Der Förderkreis versucht seit seiner Gründung, nicht nur die Erinnerung an das Landjudentum wachzuhalten, sondern auch in die Gegenwart und Zukunft zu wirken. Dazu dienen Vorträge, (Kunst) Ausstellungen, Konzerte, jährliche "Jüdische Wochen" in Zusammenarbeit mit dem Pro-Winzkino und anderen Kooperationspartnern, Gedenkfeiern am 9. November oder 27.Januar oder Führungen. Der Förderkreis  war Veranstalter mehrerer BIldungsreisen nach Krakau, Auschwitz und Israel/Palästina.  Jährliche Fahrten von Schülerinnnen und Schülern der Realschulen Emmelshausen und Oberwesel nach Auschwitz wurden organisiert und begleitet von Mitgliedern des Förderkreises. Höhepunkte waren sicherlich die jährlichen Jugendbegegnungen mit Israel und Palästina, die meist in Kooperation mit dem Treffmobil des Evangelischen Kirchenkreises organisiert und mitfinanziert wurden. Der Förderkeis war Träger einer musikalischen Begegnung und Tournee mit dem Jugendchor "No Limits" aus Kastellaun, einem israelischen Blockflötenorchester aus Kfar Saba (Israel) und dem palästinensischen Chor Magnificat aus Ost-Jerusalem. Die Vorfahren der Dirigentin Orrie Golan stammen aus Simmern, die junge begnadete Komponistin Alma Mayer hat ihre Wurzeln in Laufersweiler.

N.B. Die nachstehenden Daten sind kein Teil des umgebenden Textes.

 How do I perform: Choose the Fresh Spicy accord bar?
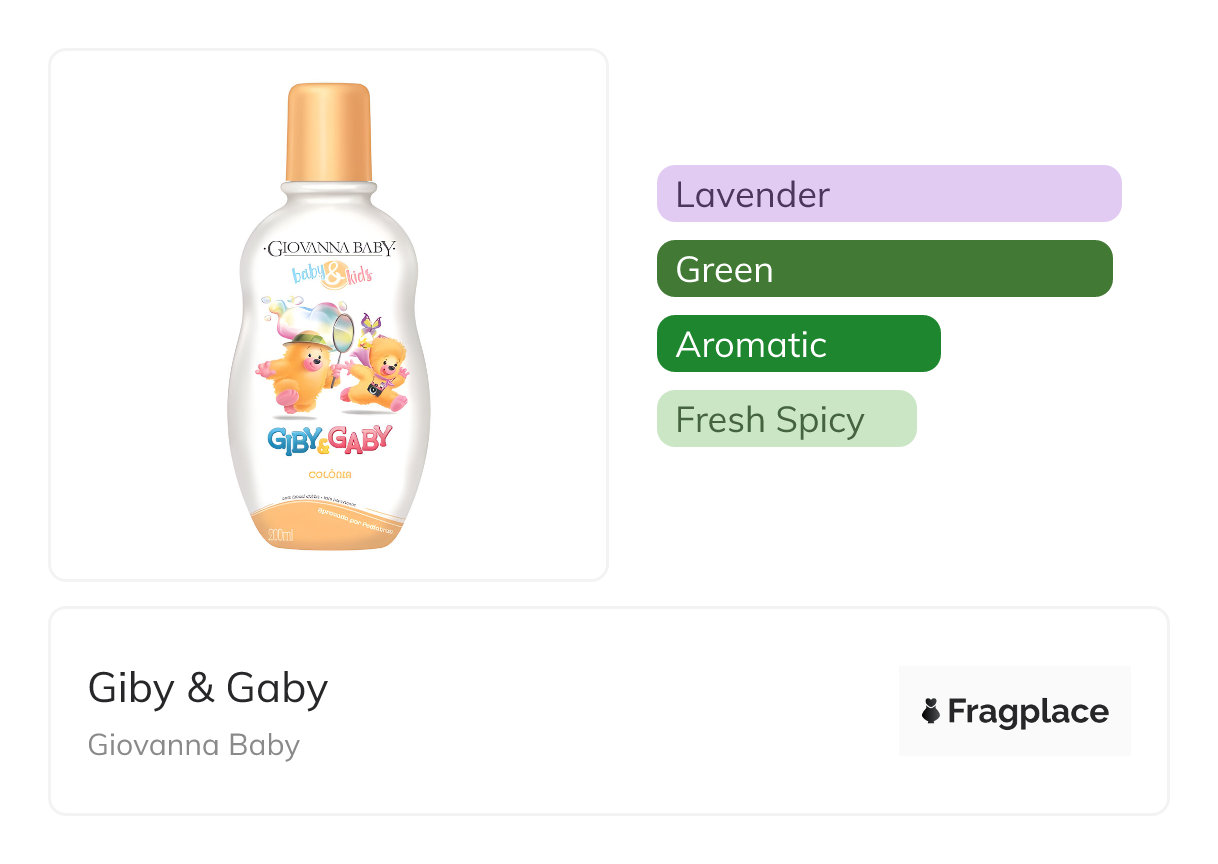tap(786, 419)
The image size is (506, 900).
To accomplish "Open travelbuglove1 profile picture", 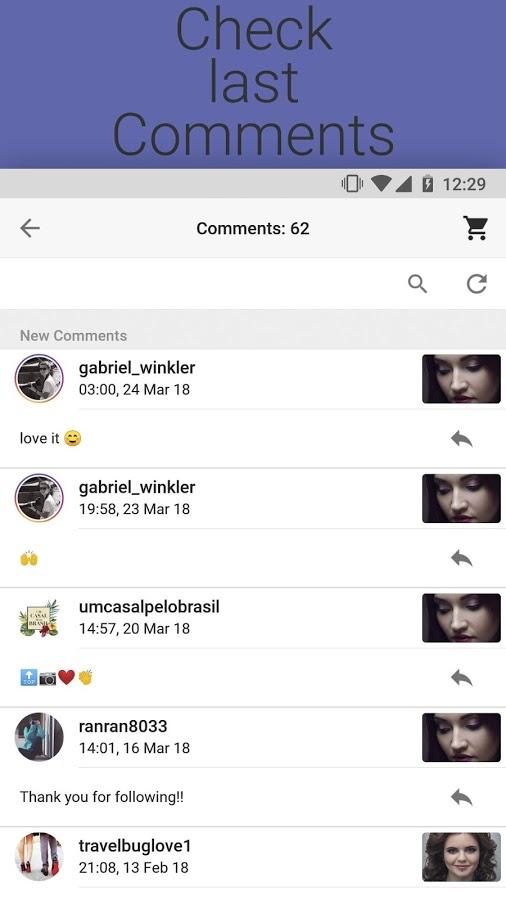I will (x=39, y=856).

In Zukunft wird die Erinnerungs- und Gedenkarbeit mit Jugendlichen im Vordergrund der Aktivitäten stehen. Gruppen können je nach Interessenlage eigene Erinnerungsprodukte- und Projekte erstellen. Die veränderte Beschäftigung von Jugendlichen mit Hilfe "moderner" Medien wird auch die Art und Weise der Vergangenheitsvermittlung und Erziehung beeinflussen. Leitlinien müssen dabei stets die Erziehung zu toleranten, demokratischen und menschenrechtsbewussten Staatsbürgern sein.

 

Publikationen in Schriftform werden bei den veränderten Lesegewohnheiten nicht mehr die bisherige Rolle spielen. Kostengünstige und arbeitsparende digitale Verfahren werden Ausstellungen ergänzen, Bücher und Broschüren ersetzen, Jugendliche aber auch durch interessante Alternativen eher motivieren können.

Trotz allem besitzt die Bibliothek eine Fülle von Publikationen, die sonst nirgends mehr vorhanden sind, wie etwa die Veröffentlichung der Universität Konstanz über den in Laufersweiler geborenen Weltbürger, Pelzhändler und Sozialisten Bernhard Mayer ("Pelzmayer") oder die mutige Schrift von Volker Boch über die Juden von Gemünden.

 

Der Förderverein war Träger eines trilateralen Menschenrechtsprojektes mit israelischen, deutschen und palästinensischen Jugendlichen in Deutschland, Israel und Palästina. Das provokante Thema war die Geschlechtergerechtigkeit in den drei Kulturkreisen: "Frauen an den Kochtopf und Männer in den Krieg?" Geldgeber, Unterstützer und Ratgeber waren: Die Evangelische Kirche im Rheinland, der Evangelische Kirchenkreis Simmern-Trarbach, die Evangelische Jugend im Rheinland, der Evangelische Entwicklungsdienst, die Stiftung Erinnerung, Verantwortung und Zukunft (EVZ), Kinder- und Jugendplan des Bundes, Szech-Stiftung, Hubertus Lierow, Rhein-Hunsrück-Kreis, Stadt und Verbandsgemeinde Kastellaun, Förderkreis Synagoge Laufersweiler, I Hope (Hoffnung für Palästina) und alle Teilnehmer. Die Ergebnisse wurden in Schriftform und im Internet (www.equaltimes-magazine.com) in Deutsch, Englisch, Arabisch und Hebräisch veröffentlicht und haben wegen ihrer politischen Dimension für großes Aufsehen gesorgt.